The reasons are complex. Some older subscribers passed away during the pandemic years. Others discovered they were perfectly happy staying home with streaming services. And the habit of regular cultural attendance — which takes years to build — was disrupted for long enough that many people simply fell out of the routine.
What’s Actually Working
Flexible ticketing. The rigid subscription model — buy eight operas in February, attend them across the year — is losing ground to more flexible options. Companies that offer pick-your-own packages, last-minute deals, and easy exchange policies are seeing better results. Opera Australia’s flex subscription has been a step in the right direction, letting audiences choose three or more performances rather than committing to the full season.
Targeted digital marketing. This is where the real shift has happened. Rather than broad-brush advertising, companies are using data to identify and reach specific audience segments. First-time attendees get different messaging from lapsed subscribers. People who attended Carmen get targeted about Tosca. It’s basic marketing science, but the arts sector was slow to adopt it.
Some organisations have brought in specialist help. AI consultants Sydney have been working with cultural organisations on audience analytics — identifying patterns in booking data that humans miss, predicting which patrons are at risk of lapsing, and tailoring communications accordingly. The early results are promising, though it’s still early days.

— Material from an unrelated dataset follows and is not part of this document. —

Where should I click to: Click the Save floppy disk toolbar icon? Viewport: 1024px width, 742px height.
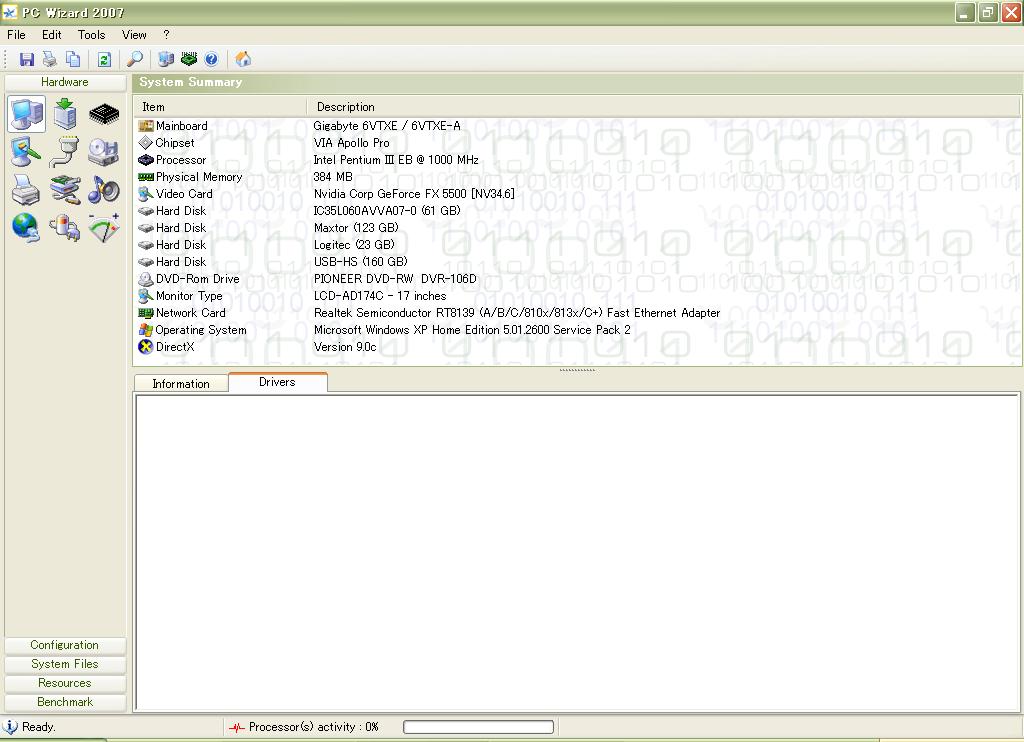27,60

Community partnerships. Several companies have started partnering with organisations outside the traditional arts ecosystem — multicultural community groups, universities, corporate wellness programs, even dating apps. Victorian Opera’s collaboration with Melbourne’s Greek community for a production of Orfeo ed Euridice was brilliant, drawing in audiences who had cultural connections to the source material but had never attended opera.
Reduced-price initiatives. Opera Australia’s $20 rush tickets for under-30s remain one of the best deals in Australian cultural life. Similar schemes at other companies have been effective at getting younger audiences through the door. The key question — which nobody has fully answered — is whether these audiences convert to full-price ticket buyers over time.
What’s Not Working
“Come to the opera — it’s not scary!” campaigns. I’ve seen so many of these, and they’re counterproductive. They confirm the exact fear they’re trying to address. It’s like a restaurant advertising “Our food won’t make you sick!” — technically reassuring, fundamentally off-putting.

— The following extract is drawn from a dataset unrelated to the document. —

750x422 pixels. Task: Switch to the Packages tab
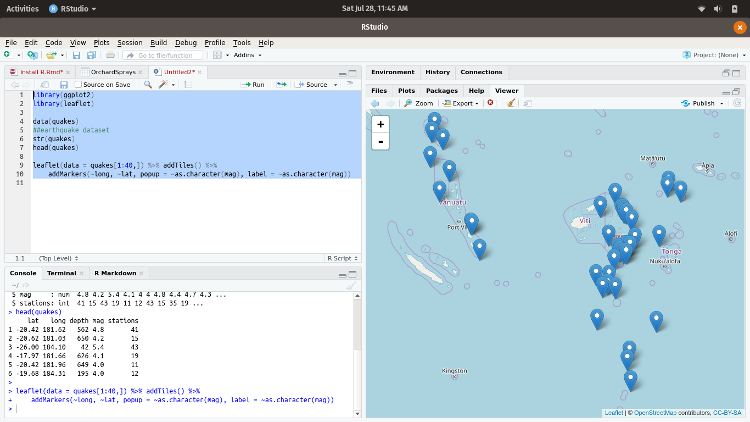[x=441, y=90]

Digital streaming as audience development. During the pandemic, many companies streamed performances online, and there was a hope that this would create new audiences who’d eventually attend in person. The evidence suggests otherwise. Digital audiences and in-person audiences are largely different groups with different motivations. Streaming is valuable in its own right, but it’s not a reliable pipeline to bums in seats.
One-off events without follow-through. Opera in the park, opera at the pub, opera at the cricket — these are fun, and they generate media coverage. But without a clear pathway from the pop-up event to a ticketed performance in a theatre, they’re marketing exercises that don’t convert. I’ve been to several “opera in unexpected places” events and never once been offered a discount code, a brochure, or even an email signup for the company’s next season.
The Demographic Challenge
Here’s the uncomfortable truth: audience development for opera in Australia is fundamentally about demographics. The art form’s core audience is older, wealthier, and whiter than the general population. Changing that requires more than marketing tweaks — it requires programming that reflects the diversity of contemporary Australia, casting that looks like Australia, and storytelling that resonates beyond the traditional European canon.
The Australia Council’s most recent participation data shows that first-generation Australians from non-English-speaking backgrounds attend performing arts at roughly half the rate of the general population. That’s a huge untapped audience, but reaching them requires genuine cultural engagement, not just translated flyers.
What I’d Like to See
More experimentation. More willingness to fail. More honest assessment of what’s working and what isn’t.
The companies that will thrive are the ones that treat audience development as a core strategic function — not a side project, not a marketing department afterthought, but a fundamental part of how they plan seasons, design experiences, and allocate resources.
The audience is out there. We just need to be smarter, more welcoming, and more imaginative about inviting them in.